→ **Your goal**: Write out exactly the lines from the one containing "Given: Click the" through the last line of the records below, both included, and leave out any pictures.

→ **Excerpted data**:
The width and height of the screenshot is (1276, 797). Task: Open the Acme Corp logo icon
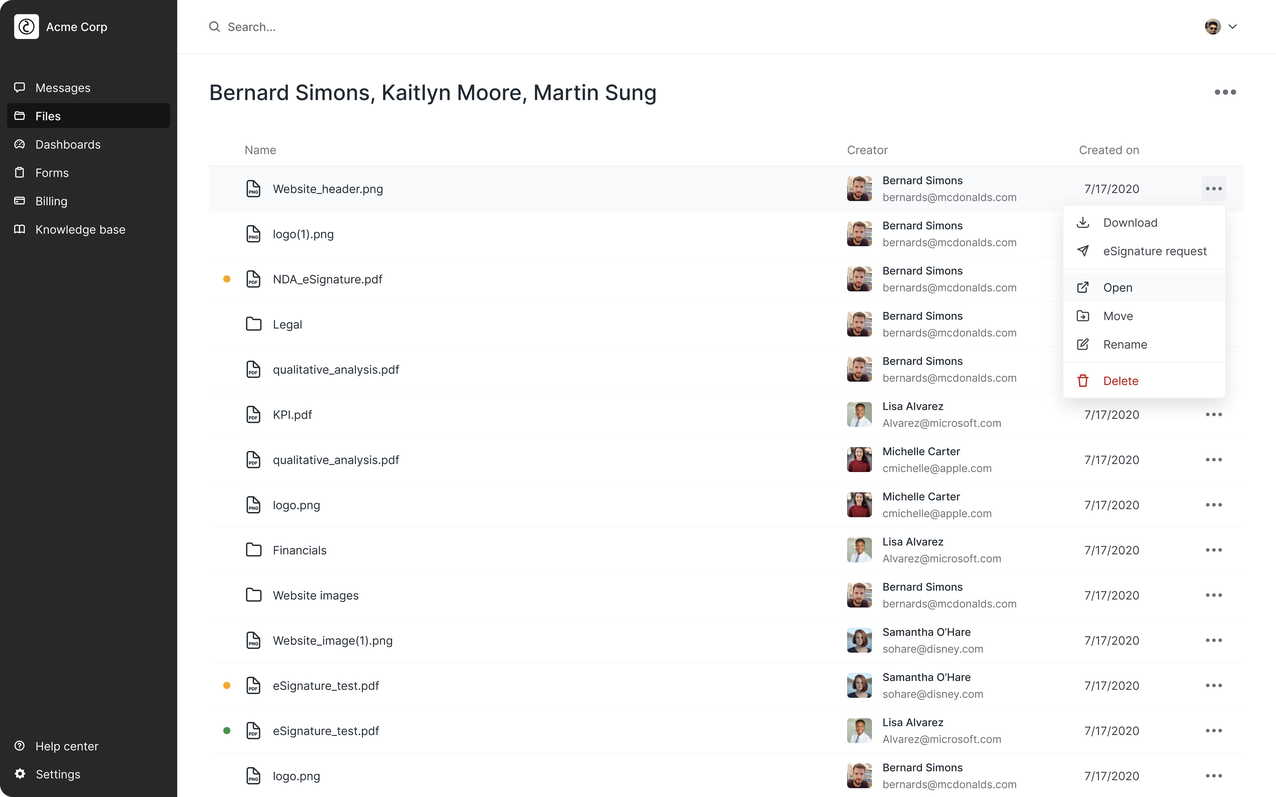[x=26, y=26]
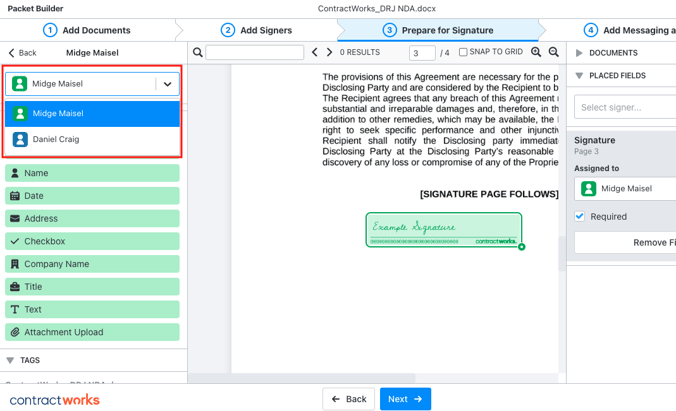Select the Address field tool
676x411 pixels.
click(x=92, y=219)
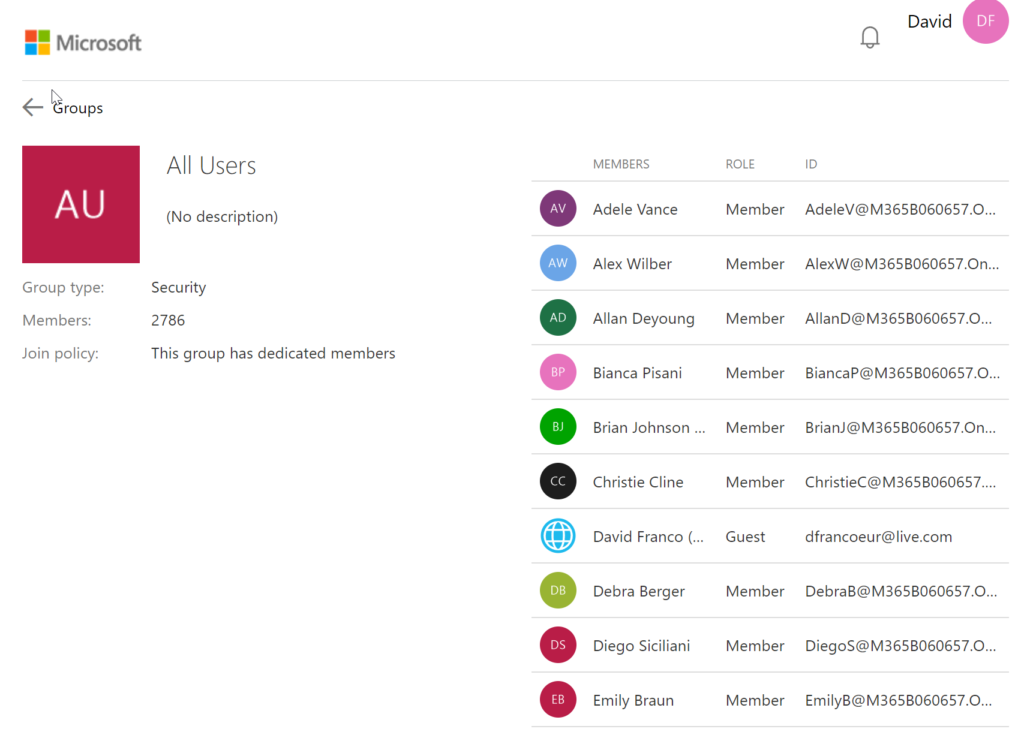Click the Microsoft logo
Screen dimensions: 1024x732
coord(82,42)
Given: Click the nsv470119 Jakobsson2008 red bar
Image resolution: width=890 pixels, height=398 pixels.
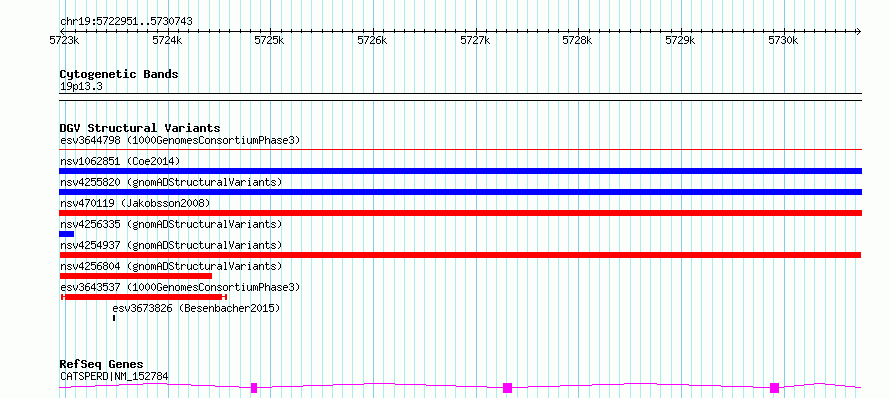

→ **Response for this exercise**:
Given: Click the nsv470119 Jakobsson2008 red bar
Image resolution: width=890 pixels, height=398 pixels.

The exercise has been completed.